People are mostly water. So are all mammals. Sometimes, we mammals are made of a little more water than we care for, which is when it becomes time to get rid of some - if you know what I mean.
|Treadmill mouse has to go, for about 21 seconds, in this video by New Scientist magazine|
I wouldn't have thought there was much a physicist would have to say about urinating, but that's where I would be wrong. At the upcoming APS Division of Fluid Dynamics meeting, a session on biofluids includes two papers dedicated to the physics of fluid elimination in mammals.
One talk, that was recently highlighted online in New Scientist magazine, presents data showing that all mammals urinate for an average of 21 seconds. The Universal Law of Urination, as the researchers call it, holds for creatures ranging in size from mice to elephants, which pretty much covers the bulk of the mammal scale. New Scientist even included a video consisting of animals in action, so you can check the law yourself. It's pretty amusing to see a mouse on a treadmill when time comes to go, but beware - the elephant portion of the video includes some bonus action that some people might find a bit distasteful.

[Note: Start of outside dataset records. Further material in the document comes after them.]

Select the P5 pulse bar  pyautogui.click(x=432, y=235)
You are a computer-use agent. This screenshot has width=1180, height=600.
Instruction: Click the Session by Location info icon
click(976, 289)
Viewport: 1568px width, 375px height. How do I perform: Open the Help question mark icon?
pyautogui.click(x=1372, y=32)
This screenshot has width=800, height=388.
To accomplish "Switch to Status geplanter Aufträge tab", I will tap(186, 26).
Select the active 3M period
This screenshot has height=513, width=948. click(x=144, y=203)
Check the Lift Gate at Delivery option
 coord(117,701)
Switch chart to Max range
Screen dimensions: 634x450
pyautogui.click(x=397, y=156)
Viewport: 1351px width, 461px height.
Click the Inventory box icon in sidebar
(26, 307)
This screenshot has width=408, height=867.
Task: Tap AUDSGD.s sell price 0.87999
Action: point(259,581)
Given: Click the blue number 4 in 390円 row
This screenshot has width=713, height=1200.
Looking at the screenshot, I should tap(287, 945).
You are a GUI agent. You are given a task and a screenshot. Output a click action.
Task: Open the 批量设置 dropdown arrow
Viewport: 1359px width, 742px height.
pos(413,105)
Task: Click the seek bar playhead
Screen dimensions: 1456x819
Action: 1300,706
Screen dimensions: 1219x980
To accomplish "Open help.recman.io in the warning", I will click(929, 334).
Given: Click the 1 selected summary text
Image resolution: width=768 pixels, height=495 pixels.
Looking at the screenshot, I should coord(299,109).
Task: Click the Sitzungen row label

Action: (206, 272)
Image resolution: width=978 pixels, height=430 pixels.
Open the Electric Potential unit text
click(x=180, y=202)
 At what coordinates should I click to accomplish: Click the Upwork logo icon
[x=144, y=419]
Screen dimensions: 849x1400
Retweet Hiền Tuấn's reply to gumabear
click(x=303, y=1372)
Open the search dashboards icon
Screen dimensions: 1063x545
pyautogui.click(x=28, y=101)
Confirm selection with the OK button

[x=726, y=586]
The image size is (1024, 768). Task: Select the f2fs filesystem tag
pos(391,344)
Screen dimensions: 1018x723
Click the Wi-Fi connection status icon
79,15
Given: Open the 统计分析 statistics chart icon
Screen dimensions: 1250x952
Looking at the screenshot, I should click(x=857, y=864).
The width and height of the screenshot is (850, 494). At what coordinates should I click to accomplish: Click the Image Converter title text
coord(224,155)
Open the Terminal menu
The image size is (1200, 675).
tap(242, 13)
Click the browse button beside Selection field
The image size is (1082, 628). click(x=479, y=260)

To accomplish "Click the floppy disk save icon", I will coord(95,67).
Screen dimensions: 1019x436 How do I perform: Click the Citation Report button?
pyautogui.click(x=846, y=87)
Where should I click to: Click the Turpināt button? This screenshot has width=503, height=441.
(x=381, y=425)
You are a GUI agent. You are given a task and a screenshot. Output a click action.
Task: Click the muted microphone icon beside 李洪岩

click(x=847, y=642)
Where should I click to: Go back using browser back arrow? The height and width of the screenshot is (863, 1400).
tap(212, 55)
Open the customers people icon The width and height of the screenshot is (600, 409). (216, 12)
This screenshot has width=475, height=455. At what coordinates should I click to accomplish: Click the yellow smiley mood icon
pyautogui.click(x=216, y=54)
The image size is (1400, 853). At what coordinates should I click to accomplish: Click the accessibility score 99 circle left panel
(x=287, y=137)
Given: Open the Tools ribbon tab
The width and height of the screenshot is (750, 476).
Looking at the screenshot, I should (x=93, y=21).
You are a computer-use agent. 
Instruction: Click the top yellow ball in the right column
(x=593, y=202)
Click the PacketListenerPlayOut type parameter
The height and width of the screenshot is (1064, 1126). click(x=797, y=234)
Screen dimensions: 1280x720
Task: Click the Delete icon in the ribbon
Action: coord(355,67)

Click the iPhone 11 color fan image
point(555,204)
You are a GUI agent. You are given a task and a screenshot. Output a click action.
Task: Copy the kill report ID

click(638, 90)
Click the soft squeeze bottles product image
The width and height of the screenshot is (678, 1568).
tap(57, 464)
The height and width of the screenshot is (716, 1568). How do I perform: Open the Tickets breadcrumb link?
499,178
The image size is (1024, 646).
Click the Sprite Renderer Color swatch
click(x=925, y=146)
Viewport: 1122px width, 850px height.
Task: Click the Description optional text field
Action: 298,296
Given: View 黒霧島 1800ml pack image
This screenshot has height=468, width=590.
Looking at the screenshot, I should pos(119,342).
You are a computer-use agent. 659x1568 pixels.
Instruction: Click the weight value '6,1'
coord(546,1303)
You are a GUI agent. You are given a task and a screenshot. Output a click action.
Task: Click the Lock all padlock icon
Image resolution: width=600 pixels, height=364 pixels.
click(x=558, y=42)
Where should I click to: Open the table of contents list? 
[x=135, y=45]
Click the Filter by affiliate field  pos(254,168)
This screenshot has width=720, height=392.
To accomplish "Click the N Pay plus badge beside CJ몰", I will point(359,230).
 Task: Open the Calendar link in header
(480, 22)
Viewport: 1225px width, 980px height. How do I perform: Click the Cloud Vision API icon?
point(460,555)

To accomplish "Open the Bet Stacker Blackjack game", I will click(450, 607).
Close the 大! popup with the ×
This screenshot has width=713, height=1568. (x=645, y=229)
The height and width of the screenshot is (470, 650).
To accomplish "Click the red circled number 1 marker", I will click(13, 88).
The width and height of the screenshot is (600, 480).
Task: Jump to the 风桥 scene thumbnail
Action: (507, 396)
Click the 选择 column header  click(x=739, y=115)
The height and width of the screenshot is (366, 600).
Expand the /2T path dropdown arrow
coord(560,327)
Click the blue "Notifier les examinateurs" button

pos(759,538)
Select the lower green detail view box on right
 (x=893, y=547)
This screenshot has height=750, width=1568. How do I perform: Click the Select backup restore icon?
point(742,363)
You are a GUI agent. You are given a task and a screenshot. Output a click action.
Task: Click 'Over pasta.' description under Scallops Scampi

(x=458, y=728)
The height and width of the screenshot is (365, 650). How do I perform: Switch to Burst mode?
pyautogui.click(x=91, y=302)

Another talk in the session, titled Urinal Dynamics, begins with this angst-filled statement, "In response to harsh and repeated criticisms from our mothers and several failed relationships with women, we present the splash dynamics of a simulated human male urine stream impacting rigid and free surfaces." I hope these intrepid scientists have some insight that will help reduce water closet related strife.
Other talks in the session seek to explain how insects move fluids by contracting sections of tubular structures in their bodies, illustrate the dynamics of pumping in the early-stages of heart development in embryos, and offer experiments that clarify the role of amniotic fluid in pushing out babies during birth.
In the event that you're shocked to see physicists dabbling in biological fluids like this, you should know about the other Einstein equation, written down by Albert's son Hans. The equation provides the viscosity of fluids based on the concentration of, ahem, solids they contain. The equation came about as a result of Hans' work in designing sewage systems for large ships.